■ QUELLE:
::::::::
Rudimentäre Überbleibsel des Stadions sind vor Ort noch zu erkennen. Beispielsweise der Graswall der Gegengerade an der Hertzstraße, der wegen deren Ausbaus bereits früher reduziert wurde. An der Mauer dahinter sieht man noch die alten Reklamen: „Sparkasse Karlsruhe“. „Autohaus Badenia“. „Feierabend! …und jetzt ein Moninger.“
„Zum Moninger“, das ist der neugotische, burgartige und beeindruckende Bau der Brauerei: das ehemalige Vereinslokal des KFV, im Karlsruher Zentrum, Kaiserstraße 144 / Ecke Karlstraße noch erhalten. Sagenhafte Plastiken schmücken bis heute die Fassade, und eine imposante Lichtreklame wirbt für das Bier. Aber einkehren kann keiner mehr im „Moninger“: Dort befindet sich heute ein „T-Punkt“-Laden. Wie überhaupt die ganze Kaiserstraße vor allem eine Kettenshop-Landschaft darstellt. Deutsche Innenstädte sind inzwischen eben auswechselbar.
Aber noch einmal zurück zum früheren Stadion an der Hertzstraße vor der einstigen Telegraphenkaserne (dieser Hintergrund macht es einfach, Fotos von Heimspielen des KFV zu identifizieren). Heute sind dort Gebäude der Universität-West untergebracht. Was sich an dieser Stelle früher abspielte, zum Beispiel am Ostermontag 1912, dem 8. April, Anpfiff 15 Uhr 30, kann man nachlesen:
„Das Tagesgespräch der Sportsleute in ganz Süddeutschland war die Begegnung KFV gegen den Deutschen Meister Viktoria 89 Berlin (Anm.: 1:3). So brachten denn die Züge von nah und fern zahlreiche Sportanhänger. Der Zudrang nach dem Sportplatze an der verlängerten Moltkestraße war gewaltig. Die Wagen der Elektrischen waren überfüllt, Auto folgte auf Auto, Zuschauer in endloser Zahl pilgerten zum Spielplatz.“ („Karlsruher Tagblatt“)
6.000 Besucherinnen und Besucher wurden gezählt, neugierig darauf, ob der KFV das 6:1 vor wenigen Wochen in Berlin wiederholen könnte. In der Vorausschau hatte der KFV seine Spieler, die für die Nationalmannschaft und die süddeutsche Auswahl berufen worden waren, mit Sternchen markiert: Hollstein, Gros, Breunig, Bosch, Tscherter, Förderer, Fuchs und Hirsch.
Ein Bild aus alten KFV-Tagen: Zu seinem 50. Geburtstag 1927 schnürt Ivo Schricker (Bildmitte) noch einmal die Kickstiefel. Rechts von ihm stehen Julius Hirsch, dem er in der NS-Zeit helfen wird, Fritz Tscherter und Ernst Hollstein.
::::::::
■ GEZEIGTE EINTRÄGE:
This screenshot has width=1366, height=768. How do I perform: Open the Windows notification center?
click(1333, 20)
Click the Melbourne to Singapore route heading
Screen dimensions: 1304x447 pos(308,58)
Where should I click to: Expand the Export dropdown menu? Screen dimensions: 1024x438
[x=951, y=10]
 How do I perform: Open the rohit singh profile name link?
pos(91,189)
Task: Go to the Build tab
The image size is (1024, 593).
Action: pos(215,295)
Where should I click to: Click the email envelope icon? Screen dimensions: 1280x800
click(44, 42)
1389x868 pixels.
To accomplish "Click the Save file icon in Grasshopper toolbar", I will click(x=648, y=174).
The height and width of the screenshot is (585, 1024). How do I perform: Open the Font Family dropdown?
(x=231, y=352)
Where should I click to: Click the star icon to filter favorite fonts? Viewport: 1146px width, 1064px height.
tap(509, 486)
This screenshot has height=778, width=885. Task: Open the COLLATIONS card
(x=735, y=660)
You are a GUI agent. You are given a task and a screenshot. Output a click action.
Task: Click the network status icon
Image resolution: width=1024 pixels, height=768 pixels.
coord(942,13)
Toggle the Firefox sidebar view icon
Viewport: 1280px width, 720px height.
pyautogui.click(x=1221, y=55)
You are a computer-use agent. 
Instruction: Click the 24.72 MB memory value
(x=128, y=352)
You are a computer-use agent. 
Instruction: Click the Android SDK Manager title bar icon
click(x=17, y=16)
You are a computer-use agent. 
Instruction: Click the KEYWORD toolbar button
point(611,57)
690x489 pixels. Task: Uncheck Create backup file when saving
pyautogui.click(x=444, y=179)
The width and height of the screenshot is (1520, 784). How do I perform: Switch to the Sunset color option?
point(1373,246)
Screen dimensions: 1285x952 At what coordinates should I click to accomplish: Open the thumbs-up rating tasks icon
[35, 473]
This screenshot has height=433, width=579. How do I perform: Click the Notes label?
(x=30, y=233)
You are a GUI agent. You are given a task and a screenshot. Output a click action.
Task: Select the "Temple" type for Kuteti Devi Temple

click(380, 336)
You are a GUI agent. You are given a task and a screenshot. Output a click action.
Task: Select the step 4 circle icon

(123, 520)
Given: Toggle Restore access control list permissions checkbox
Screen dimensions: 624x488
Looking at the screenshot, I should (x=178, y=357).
::::::::
■ GESTELLTE AUFGABE:
Fasse die Quelle oben in zwei Sätzen zusammen. Die Einträge stammen aus einer anderen Quelle.

■ ERGEBNIS:
An der Hertzstraße, wo heute Gebäude der Universität-West stehen, sind noch Reste des früheren KFV-Stadions zu erkennen, etwa der Graswall der Gegengerade und alte Reklamen an der Mauer. Das einstige Vereinslokal „Zum Moninger“ im Karlsruher Zentrum ist zwar erhalten, beherbergt heute aber einen „T-Punkt“-Laden, und am Ostermontag 1912 sahen im Stadion 6.000 Zuschauer das 1:3 des KFV gegen den Deutschen Meister Viktoria 89 Berlin.